> DATA FOR THIS EXERCISE:
::::::::::
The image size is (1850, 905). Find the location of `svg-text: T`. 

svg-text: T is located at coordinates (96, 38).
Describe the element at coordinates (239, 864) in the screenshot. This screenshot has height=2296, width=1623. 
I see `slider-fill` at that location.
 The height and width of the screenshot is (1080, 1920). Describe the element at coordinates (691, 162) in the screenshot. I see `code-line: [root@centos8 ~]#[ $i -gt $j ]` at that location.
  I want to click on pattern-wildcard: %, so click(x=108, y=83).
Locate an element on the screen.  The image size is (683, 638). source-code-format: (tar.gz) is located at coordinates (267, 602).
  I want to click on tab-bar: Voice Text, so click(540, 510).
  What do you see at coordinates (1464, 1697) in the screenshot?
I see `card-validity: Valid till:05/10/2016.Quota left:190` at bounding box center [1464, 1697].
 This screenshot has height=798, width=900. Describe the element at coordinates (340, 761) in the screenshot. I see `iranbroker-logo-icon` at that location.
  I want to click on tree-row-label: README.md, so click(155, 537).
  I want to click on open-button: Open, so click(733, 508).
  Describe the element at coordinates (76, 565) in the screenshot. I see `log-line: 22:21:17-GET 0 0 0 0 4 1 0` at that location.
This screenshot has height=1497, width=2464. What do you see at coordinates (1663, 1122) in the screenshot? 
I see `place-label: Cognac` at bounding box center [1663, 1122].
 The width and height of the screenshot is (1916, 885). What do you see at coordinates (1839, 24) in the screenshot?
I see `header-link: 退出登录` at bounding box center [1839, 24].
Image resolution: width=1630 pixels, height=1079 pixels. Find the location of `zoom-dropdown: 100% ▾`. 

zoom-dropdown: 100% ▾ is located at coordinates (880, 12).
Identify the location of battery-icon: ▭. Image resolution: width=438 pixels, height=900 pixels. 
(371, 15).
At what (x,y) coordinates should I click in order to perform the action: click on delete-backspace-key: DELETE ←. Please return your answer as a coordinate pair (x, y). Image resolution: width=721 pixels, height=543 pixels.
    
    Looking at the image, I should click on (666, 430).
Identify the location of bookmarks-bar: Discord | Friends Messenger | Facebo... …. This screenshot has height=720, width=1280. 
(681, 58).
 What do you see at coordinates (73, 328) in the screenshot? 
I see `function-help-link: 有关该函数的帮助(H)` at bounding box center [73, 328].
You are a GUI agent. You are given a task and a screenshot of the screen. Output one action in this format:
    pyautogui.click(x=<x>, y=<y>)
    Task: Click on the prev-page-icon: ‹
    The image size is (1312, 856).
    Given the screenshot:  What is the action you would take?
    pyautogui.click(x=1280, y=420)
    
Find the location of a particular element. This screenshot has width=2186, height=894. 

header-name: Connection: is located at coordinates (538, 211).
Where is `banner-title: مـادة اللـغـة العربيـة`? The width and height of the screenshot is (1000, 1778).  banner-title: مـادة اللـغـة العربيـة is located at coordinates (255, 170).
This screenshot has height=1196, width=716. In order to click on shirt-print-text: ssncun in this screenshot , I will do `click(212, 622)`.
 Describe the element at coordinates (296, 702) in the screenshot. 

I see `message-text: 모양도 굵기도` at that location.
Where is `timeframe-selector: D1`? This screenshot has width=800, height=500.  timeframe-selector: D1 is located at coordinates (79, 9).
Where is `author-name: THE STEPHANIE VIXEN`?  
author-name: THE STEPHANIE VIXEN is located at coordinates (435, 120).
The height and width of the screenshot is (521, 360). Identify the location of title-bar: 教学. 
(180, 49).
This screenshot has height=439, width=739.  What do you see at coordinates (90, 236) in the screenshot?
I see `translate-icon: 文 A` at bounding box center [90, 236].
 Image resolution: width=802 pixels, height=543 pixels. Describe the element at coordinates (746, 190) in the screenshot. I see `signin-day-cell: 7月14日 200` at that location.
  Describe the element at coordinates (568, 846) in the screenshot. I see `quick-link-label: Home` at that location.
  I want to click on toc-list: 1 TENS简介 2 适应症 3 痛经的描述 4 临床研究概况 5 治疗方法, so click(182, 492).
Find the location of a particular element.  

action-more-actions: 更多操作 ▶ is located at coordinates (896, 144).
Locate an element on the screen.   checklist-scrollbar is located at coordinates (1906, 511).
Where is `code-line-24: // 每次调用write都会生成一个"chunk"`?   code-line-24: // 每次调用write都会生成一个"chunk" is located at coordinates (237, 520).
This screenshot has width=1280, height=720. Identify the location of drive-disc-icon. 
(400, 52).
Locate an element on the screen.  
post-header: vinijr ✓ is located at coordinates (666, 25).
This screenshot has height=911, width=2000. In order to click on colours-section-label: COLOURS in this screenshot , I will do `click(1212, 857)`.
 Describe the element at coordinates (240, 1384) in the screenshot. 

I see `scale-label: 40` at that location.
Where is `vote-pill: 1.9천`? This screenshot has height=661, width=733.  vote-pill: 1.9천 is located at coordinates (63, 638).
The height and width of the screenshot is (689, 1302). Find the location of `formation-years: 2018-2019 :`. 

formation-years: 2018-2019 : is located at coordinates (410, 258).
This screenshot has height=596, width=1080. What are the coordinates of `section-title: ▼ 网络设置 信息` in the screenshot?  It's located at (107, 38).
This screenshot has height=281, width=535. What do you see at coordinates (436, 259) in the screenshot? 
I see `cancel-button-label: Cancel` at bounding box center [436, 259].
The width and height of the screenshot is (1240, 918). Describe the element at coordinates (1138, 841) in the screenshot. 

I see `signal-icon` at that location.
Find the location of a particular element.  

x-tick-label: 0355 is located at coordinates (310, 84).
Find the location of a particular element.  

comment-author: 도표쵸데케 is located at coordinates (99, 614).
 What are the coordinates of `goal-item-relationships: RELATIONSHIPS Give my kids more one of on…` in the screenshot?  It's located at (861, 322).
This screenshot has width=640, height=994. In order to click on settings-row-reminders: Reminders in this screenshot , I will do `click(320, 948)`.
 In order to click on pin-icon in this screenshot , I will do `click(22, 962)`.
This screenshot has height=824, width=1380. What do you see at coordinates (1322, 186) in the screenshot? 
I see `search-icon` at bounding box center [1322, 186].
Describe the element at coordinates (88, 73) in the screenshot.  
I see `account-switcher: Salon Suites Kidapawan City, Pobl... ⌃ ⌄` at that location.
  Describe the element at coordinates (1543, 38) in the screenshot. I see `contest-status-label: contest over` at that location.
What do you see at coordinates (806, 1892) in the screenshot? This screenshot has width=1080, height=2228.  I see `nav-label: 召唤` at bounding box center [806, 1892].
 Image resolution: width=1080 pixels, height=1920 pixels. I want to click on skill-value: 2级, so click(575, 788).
::::::::::
> PROBLEM TO SOLVE:
Repeat the records word for word, from the beginning through the line containing "Looking at the".

> OUTPUT OF THE EXERCISE:
The image size is (1850, 905). Find the location of `svg-text: T`. 

svg-text: T is located at coordinates (96, 38).
Describe the element at coordinates (239, 864) in the screenshot. This screenshot has height=2296, width=1623. 
I see `slider-fill` at that location.
 The height and width of the screenshot is (1080, 1920). Describe the element at coordinates (691, 162) in the screenshot. I see `code-line: [root@centos8 ~]#[ $i -gt $j ]` at that location.
  I want to click on pattern-wildcard: %, so click(x=108, y=83).
Locate an element on the screen.  The image size is (683, 638). source-code-format: (tar.gz) is located at coordinates (267, 602).
  I want to click on tab-bar: Voice Text, so click(540, 510).
  What do you see at coordinates (1464, 1697) in the screenshot?
I see `card-validity: Valid till:05/10/2016.Quota left:190` at bounding box center [1464, 1697].
 This screenshot has height=798, width=900. Describe the element at coordinates (340, 761) in the screenshot. I see `iranbroker-logo-icon` at that location.
  I want to click on tree-row-label: README.md, so click(155, 537).
  I want to click on open-button: Open, so click(733, 508).
  Describe the element at coordinates (76, 565) in the screenshot. I see `log-line: 22:21:17-GET 0 0 0 0 4 1 0` at that location.
This screenshot has height=1497, width=2464. What do you see at coordinates (1663, 1122) in the screenshot? 
I see `place-label: Cognac` at bounding box center [1663, 1122].
 The width and height of the screenshot is (1916, 885). What do you see at coordinates (1839, 24) in the screenshot?
I see `header-link: 退出登录` at bounding box center [1839, 24].
Image resolution: width=1630 pixels, height=1079 pixels. Find the location of `zoom-dropdown: 100% ▾`. 

zoom-dropdown: 100% ▾ is located at coordinates (880, 12).
Identify the location of battery-icon: ▭. Image resolution: width=438 pixels, height=900 pixels. 
(371, 15).
At what (x,y) coordinates should I click in order to perform the action: click on delete-backspace-key: DELETE ←. Please return your answer as a coordinate pair (x, y). Image resolution: width=721 pixels, height=543 pixels.
    
    Looking at the image, I should click on (666, 430).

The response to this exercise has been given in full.